Below is my review of the evening - before, during and after the gig:
Before the Show
A buddy and I hit one of those restaurants before the show, an Italian place called La Medusa. Good food people! Next, we walked the block up to the theater to see what was happening around there only to run right into Glasvegas bassist Paul Donoghue outside having a cigarette. We said hello, thanked him for coming all the way to Seattle and he told us that they almost hadn't made it because they were driving in from Minnesota across the north of the USA and got caught in a blizzard. He said that they only pulled into the parking lot of the theater at about 5:30 p.m. Wow.
We thanked Paul again and went inside. Not much happening in the bar. We pushed on into the theater and saw that the opening band, The Ceremonies, was on stage performing. We knew it'd be about an hour before Glasvegas came on and we decided to go back out and check out a pub we'd walked past on the way. We had a pint, talked about whatever and after a while decided it was time to go back.
Our arrival back at the theater was well timed as it was probably only 10-15 minutes until it was "Glasvegas time." We re-entered the performance space and made our way down about halfway to the stage...which in this venue is still really close to the stage. From the balcony/runway that runs above and along one side of the theater, four darkly dressed figures strolled toward the stage above us and then sauntered out front stage center.
|Glasvegas on stage in Seattle at the Columbia City Theater - Feb. 28, 2014|
Since this was a small venue, the band was right there up close. As a consequence, the time between songs lent itself to a more natural opportunity for lead man James Allan to converse, joke and say things to the audience - which he happily did.
This is an element of the Glasvegas - and perhaps James himself - persona that has grown and matured over the years. In their first two shows of theirs that I saw, the stance was not to talk to the audience at all...just go on, play the songs (and they did that well) and not say anything to the audience. Good but not too endearing. I like a band or a performer who is confident and willing to engage an audience as it shows they care about their fans and makes the performance more customized or unique. Well, no problem with that at this show. Allan talked to the audience between almost all the songs.
Beyond thank yous to the audience and saying names of songs, some of the banter that I recall included:
- Allan asking the house lighting operator to dim the lights down because he thought they were too bright and not appropriate for the mood they were going for. This inspired a bit of light hearted back and forth with the audience too.
- An introduction by Allan to the song "Lonesome Swan" in which we learned that the lyrics were, in part, inspired by a visit by Allan to a park lake somewhere that had those animal shaped paddle boats for rent. Apparently, when he was there, all the boats were out except one shaped like a swan...making it a lonesome swan. This got Allan thinking and produced a really good song...not literally about a paddle boat mind you.

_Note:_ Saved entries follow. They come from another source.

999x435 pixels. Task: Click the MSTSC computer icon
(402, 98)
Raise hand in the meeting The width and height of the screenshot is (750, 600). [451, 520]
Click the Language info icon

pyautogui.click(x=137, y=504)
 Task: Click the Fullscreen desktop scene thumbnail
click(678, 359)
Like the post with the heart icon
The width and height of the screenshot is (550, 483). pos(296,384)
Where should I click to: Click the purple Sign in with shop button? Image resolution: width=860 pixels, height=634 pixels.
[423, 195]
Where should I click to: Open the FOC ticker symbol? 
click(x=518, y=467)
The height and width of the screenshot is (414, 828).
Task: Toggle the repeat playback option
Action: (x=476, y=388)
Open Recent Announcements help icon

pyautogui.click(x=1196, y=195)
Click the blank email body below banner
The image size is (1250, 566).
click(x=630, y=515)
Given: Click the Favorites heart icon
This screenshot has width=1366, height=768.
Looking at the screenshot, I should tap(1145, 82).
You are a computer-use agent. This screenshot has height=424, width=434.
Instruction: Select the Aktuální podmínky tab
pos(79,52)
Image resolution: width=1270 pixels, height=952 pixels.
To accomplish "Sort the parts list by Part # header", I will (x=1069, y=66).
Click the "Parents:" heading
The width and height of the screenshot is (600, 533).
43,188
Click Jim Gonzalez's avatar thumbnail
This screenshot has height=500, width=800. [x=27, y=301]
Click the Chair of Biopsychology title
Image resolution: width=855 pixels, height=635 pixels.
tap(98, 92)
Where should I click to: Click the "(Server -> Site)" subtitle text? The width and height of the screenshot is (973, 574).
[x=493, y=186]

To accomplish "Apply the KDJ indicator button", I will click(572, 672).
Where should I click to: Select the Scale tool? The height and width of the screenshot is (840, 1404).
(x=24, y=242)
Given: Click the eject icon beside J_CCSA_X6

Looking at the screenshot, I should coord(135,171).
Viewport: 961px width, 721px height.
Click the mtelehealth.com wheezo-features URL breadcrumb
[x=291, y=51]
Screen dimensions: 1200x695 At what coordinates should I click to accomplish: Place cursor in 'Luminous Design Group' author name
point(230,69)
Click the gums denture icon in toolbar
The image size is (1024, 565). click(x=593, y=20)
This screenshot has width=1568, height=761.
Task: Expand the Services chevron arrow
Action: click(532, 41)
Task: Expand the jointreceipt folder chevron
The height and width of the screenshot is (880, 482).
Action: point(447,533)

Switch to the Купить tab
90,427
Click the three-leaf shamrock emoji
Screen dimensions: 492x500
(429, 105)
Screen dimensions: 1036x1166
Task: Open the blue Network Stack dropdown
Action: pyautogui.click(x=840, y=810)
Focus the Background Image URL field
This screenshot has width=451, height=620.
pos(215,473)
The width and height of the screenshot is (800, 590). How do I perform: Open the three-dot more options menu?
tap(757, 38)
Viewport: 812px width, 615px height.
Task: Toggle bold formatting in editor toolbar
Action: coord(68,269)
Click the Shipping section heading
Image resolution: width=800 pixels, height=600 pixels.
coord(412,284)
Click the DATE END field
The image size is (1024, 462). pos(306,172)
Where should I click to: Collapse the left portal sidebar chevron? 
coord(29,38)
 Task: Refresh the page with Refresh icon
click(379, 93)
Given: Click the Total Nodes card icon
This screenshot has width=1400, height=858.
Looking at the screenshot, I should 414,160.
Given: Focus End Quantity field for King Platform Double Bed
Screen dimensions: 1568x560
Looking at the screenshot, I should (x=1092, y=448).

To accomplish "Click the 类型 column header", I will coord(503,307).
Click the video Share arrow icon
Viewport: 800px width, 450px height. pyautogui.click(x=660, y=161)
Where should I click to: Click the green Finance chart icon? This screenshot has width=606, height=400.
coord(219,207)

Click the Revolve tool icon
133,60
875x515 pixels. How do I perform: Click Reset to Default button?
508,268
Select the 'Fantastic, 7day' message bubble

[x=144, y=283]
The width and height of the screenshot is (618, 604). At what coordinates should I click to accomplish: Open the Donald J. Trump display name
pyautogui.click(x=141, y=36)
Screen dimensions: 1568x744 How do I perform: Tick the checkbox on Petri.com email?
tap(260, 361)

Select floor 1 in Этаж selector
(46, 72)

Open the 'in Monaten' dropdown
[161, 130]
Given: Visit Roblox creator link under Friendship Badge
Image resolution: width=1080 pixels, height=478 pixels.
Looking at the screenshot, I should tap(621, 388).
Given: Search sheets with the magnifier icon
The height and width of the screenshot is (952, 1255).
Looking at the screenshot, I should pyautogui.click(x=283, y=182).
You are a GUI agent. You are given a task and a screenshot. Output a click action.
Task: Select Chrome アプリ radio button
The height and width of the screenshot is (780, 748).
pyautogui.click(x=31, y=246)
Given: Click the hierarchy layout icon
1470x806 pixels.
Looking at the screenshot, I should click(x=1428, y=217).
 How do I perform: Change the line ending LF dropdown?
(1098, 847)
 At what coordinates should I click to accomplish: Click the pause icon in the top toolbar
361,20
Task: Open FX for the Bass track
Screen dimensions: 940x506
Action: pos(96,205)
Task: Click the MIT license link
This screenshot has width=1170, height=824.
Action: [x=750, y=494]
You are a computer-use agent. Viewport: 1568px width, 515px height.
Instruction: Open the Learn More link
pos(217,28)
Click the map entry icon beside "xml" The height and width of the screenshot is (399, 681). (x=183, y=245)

- At one point, Allan decided to take off his probably now very hot black leather jacket. But, before he did he asked the audience if they could identify the face of the person stenciled in white on the lower front portion of the jacket. To me, it looked like Jerry Garcia or Greg Almond. To be honest, I did not hear what James said when he told the name...both because of the crowd noise and his thick Scottish accent. I think he said, "Jerry Allan." A relative? I could be and probably am wrong.
- Between one of the songs, Allan bent down to high five or grab hands with a few of the fans right up front. Apparently one of them must have put out a fist in anticipation of a reciprocal fist bump from Allan. After standing up, Allan told the crowd about how that prior to this very tour in the US, he had no idea what a fist bump was. He said that earlier in the tour someone stuck their fist out and he had no idea what to do with it...oddly grabbing and shaking it like a normal hand shake. Now, of course, he knows.
|Allan and Donoghue on stage in Seattle|
After performing their set and a short break before an encore, Glasvegas ended the show with a stonking version of their tune "Lots Sometimes." This is a song that starts slow and picks up pace steadily to the point where the last, say, third of the song is rocking loud and fast. An excellent way to end the show on a high, rocking note!
Below is a list of songs I recall them playing in total. I think I've captured them all here, but the ordering of them is rough based on a one week old memory. For sure the opener and closer are in the correct order:
Later...When the TV Turns To Static
Dream, Dream, Dreaming
Ice Cream Van
The World Is Yours
It's My Own Cheating Heart That Makes Me Cry
All I Want Is My Baby
Go Square Go
Saying Hi to the Band After
And with that, the band exited the way they came in...up the stairs and across the elevated balcony above the stage on the wall. Most of the crowd filtered out, but I had seen a small sign saying that the band would be out to greet fans and sign merchandise after the show. My buddy and I decided to cool our heels in the bar for a bit and then see if we could say hello to Glasvegas after a bit. This we did successfully and were able to speak directly with each member of the band. My feeling on these type of things is that I would rather actually talk with a band member than ask them to sign something for me as my interaction with them. The later seems very self-serving and limits any communication around a physical object rather than something you might say or learn. So, as usual, I did not bring anything for band members to sign.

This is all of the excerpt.